====== Material for this task ======

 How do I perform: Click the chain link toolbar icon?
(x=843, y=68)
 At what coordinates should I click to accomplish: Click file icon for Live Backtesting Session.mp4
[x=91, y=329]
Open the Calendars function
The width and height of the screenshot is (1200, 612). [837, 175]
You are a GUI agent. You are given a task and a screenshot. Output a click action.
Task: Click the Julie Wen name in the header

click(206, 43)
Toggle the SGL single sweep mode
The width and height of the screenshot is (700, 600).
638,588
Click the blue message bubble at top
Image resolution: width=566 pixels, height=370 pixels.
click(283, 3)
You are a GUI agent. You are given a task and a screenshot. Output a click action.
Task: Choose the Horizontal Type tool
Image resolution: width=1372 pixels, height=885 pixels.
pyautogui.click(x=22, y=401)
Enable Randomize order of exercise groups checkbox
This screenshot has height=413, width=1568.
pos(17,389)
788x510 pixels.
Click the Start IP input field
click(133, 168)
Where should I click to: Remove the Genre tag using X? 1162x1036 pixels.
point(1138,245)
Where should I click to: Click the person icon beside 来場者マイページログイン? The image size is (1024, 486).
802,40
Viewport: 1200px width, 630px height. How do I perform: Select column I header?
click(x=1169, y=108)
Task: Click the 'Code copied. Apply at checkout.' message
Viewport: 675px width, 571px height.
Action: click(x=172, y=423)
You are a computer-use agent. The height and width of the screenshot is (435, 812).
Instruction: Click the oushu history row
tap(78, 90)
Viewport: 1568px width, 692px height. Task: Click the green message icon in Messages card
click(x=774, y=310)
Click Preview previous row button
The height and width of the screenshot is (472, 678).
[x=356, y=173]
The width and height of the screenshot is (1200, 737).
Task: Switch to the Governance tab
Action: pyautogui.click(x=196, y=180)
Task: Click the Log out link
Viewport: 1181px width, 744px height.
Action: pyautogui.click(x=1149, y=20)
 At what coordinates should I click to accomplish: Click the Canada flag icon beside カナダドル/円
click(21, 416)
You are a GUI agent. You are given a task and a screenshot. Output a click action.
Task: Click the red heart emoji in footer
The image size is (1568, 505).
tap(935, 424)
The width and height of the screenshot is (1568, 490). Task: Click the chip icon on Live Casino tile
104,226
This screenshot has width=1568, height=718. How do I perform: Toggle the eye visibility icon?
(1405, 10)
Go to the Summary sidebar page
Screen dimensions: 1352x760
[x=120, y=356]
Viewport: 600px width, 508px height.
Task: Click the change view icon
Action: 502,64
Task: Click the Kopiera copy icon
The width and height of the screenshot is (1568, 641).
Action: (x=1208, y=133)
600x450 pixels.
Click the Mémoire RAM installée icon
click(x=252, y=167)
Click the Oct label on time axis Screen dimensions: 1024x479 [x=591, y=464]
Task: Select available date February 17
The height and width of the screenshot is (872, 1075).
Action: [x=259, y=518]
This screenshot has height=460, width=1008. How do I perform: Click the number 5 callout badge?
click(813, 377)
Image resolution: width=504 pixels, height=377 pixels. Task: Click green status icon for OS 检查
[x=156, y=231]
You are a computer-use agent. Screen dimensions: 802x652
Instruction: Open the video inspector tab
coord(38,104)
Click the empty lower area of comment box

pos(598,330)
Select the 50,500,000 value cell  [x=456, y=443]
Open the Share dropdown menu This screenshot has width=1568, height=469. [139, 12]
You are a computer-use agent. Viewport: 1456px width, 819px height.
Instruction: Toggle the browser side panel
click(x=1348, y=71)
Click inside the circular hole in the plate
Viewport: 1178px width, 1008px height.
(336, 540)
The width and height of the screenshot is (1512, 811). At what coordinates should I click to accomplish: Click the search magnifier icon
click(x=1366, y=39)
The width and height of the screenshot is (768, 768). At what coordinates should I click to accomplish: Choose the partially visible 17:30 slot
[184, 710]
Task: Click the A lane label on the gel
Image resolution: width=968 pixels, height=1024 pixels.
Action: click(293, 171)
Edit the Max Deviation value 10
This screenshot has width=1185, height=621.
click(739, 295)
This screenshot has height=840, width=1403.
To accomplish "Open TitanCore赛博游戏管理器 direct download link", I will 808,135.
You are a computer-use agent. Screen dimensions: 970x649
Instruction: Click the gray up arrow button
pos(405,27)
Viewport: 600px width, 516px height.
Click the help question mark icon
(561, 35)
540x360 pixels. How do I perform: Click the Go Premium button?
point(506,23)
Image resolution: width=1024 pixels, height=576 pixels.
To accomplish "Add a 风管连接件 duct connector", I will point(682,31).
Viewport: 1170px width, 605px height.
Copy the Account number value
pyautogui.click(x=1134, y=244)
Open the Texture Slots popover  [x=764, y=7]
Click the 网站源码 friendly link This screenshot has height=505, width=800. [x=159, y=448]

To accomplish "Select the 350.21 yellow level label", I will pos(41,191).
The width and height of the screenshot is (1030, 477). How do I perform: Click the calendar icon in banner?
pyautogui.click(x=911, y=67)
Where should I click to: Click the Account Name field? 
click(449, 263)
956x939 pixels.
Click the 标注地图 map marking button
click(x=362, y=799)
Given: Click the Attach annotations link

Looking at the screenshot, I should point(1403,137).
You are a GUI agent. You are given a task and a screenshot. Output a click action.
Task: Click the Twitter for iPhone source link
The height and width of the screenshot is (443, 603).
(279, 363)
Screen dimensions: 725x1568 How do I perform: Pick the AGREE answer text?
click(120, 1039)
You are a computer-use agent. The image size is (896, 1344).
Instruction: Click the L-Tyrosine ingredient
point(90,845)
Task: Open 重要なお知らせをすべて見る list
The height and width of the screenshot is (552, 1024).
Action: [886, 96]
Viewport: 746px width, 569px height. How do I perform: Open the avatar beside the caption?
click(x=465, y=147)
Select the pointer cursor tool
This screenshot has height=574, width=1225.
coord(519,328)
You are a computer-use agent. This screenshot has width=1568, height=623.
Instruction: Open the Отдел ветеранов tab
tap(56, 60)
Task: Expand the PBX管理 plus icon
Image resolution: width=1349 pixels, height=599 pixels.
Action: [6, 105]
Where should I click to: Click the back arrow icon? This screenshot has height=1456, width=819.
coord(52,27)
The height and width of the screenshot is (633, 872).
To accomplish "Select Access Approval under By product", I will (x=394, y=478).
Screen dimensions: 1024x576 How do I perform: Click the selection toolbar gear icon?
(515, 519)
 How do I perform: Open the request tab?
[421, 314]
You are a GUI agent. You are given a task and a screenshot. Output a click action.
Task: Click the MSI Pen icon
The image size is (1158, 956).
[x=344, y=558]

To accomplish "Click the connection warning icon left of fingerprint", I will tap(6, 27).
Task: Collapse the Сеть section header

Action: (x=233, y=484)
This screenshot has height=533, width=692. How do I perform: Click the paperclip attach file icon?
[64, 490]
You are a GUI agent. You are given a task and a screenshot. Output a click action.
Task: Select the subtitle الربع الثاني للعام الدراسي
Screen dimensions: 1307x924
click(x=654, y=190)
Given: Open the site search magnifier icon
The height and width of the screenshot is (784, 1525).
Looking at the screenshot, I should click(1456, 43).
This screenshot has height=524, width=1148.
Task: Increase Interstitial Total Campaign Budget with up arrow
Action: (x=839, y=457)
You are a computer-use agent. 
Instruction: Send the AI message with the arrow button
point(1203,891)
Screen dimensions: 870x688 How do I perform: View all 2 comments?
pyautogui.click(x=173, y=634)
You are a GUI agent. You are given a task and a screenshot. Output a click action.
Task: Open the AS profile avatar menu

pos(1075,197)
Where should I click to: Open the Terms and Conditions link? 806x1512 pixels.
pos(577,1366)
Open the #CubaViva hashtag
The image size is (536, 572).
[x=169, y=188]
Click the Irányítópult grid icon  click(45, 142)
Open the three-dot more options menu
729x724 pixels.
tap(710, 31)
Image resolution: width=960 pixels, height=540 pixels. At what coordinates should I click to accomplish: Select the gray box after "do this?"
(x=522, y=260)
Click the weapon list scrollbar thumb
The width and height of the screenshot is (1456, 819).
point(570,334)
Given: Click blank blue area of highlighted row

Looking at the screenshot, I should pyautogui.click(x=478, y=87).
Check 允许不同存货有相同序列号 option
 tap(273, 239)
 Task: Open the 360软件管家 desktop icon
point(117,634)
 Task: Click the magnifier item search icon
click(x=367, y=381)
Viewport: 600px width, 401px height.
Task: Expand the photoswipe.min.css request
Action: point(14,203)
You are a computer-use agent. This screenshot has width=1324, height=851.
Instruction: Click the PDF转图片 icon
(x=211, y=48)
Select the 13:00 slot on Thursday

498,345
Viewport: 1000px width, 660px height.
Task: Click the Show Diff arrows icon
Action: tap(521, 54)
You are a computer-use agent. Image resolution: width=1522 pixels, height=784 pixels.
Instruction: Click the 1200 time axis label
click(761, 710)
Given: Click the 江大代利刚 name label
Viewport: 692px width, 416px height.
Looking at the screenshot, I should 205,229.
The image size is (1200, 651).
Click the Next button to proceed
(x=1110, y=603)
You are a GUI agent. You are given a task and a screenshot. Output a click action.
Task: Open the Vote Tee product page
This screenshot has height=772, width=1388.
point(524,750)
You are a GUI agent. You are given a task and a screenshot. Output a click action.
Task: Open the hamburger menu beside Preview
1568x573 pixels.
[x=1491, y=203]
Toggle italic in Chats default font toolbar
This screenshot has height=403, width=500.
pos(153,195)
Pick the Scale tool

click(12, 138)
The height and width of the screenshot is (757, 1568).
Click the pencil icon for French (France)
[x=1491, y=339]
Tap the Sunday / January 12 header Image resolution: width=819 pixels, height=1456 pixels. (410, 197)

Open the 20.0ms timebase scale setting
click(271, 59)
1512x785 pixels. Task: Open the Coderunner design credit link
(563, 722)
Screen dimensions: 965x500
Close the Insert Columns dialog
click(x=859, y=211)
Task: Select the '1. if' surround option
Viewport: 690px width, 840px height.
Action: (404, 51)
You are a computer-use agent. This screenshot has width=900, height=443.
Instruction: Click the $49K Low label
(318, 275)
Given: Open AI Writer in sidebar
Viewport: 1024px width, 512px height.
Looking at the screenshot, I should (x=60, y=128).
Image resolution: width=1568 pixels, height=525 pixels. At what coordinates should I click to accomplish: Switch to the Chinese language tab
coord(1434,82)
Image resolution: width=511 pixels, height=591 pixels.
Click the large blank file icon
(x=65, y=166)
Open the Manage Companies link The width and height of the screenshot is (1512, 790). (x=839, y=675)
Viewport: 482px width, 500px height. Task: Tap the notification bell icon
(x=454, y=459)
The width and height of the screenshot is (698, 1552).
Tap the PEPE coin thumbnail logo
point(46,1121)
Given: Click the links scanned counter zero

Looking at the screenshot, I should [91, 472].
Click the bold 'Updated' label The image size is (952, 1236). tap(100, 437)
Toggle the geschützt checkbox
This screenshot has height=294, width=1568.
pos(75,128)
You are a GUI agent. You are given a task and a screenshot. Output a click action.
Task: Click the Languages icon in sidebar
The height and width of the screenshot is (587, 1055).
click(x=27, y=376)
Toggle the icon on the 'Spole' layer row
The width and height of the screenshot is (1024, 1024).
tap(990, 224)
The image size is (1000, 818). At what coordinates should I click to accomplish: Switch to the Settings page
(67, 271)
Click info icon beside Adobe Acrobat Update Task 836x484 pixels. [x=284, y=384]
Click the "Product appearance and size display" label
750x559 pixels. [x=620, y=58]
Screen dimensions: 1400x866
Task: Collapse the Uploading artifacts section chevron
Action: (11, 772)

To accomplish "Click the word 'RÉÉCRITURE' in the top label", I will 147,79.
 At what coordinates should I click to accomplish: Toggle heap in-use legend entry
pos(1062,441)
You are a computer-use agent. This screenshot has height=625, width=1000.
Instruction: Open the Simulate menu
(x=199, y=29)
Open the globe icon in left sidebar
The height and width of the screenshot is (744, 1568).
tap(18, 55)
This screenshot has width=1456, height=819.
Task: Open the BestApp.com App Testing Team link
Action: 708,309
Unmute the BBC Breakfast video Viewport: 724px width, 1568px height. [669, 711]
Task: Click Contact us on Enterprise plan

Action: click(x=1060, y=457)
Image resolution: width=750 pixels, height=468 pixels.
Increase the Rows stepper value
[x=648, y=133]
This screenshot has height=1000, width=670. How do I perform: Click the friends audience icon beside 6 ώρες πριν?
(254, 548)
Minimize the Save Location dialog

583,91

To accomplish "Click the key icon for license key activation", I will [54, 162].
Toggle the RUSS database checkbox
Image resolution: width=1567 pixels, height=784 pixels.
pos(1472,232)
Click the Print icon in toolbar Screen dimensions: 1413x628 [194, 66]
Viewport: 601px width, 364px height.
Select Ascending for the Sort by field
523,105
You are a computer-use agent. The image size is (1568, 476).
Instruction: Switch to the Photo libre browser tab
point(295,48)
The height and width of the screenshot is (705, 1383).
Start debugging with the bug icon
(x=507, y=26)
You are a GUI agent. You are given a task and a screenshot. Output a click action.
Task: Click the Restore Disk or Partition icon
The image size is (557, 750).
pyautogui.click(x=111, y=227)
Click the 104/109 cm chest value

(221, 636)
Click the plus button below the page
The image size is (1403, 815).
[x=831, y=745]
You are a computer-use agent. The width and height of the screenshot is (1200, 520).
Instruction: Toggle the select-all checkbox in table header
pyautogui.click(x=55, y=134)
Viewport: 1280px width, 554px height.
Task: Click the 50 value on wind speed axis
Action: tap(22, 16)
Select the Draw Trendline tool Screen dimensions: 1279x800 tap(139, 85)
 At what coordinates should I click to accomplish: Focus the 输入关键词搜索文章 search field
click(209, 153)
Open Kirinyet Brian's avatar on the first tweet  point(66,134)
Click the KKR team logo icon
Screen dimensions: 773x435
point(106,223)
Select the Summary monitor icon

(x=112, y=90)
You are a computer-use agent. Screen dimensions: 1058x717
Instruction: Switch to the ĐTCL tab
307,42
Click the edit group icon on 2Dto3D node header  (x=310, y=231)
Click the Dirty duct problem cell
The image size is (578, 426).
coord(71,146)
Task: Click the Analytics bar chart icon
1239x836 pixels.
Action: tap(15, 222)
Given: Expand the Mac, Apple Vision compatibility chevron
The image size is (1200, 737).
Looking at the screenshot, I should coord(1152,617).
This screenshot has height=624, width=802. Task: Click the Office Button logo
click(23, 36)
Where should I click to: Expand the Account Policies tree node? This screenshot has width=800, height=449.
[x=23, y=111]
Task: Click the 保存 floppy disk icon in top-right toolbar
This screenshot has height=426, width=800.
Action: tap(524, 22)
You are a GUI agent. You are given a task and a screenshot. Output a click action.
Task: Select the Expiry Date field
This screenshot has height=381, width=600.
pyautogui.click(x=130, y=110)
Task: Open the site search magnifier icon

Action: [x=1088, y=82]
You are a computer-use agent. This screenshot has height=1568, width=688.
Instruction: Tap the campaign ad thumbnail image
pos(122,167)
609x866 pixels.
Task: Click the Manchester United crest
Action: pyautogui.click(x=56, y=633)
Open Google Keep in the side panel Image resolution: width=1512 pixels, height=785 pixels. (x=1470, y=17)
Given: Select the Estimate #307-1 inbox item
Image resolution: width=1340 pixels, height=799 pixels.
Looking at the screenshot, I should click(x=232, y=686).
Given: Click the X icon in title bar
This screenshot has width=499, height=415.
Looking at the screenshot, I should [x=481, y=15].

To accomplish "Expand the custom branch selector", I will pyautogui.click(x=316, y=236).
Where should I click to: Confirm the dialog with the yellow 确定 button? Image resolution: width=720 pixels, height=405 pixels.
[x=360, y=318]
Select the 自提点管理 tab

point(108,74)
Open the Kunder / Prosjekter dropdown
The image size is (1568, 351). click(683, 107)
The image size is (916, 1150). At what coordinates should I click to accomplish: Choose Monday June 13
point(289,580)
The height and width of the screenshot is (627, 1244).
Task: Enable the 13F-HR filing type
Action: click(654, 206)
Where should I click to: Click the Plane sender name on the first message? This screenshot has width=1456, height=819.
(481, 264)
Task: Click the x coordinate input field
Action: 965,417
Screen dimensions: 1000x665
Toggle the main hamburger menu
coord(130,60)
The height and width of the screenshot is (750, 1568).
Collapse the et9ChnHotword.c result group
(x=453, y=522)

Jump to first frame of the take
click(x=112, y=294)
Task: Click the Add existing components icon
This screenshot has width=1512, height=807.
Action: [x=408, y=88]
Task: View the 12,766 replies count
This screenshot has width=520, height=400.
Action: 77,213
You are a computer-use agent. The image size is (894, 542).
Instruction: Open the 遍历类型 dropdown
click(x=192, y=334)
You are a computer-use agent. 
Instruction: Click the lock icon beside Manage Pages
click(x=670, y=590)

======

Gather each line of the records holding the string "Preview".

> [Completed exercise]:
Click Preview previous row button
Task: Open the hamburger menu beside Preview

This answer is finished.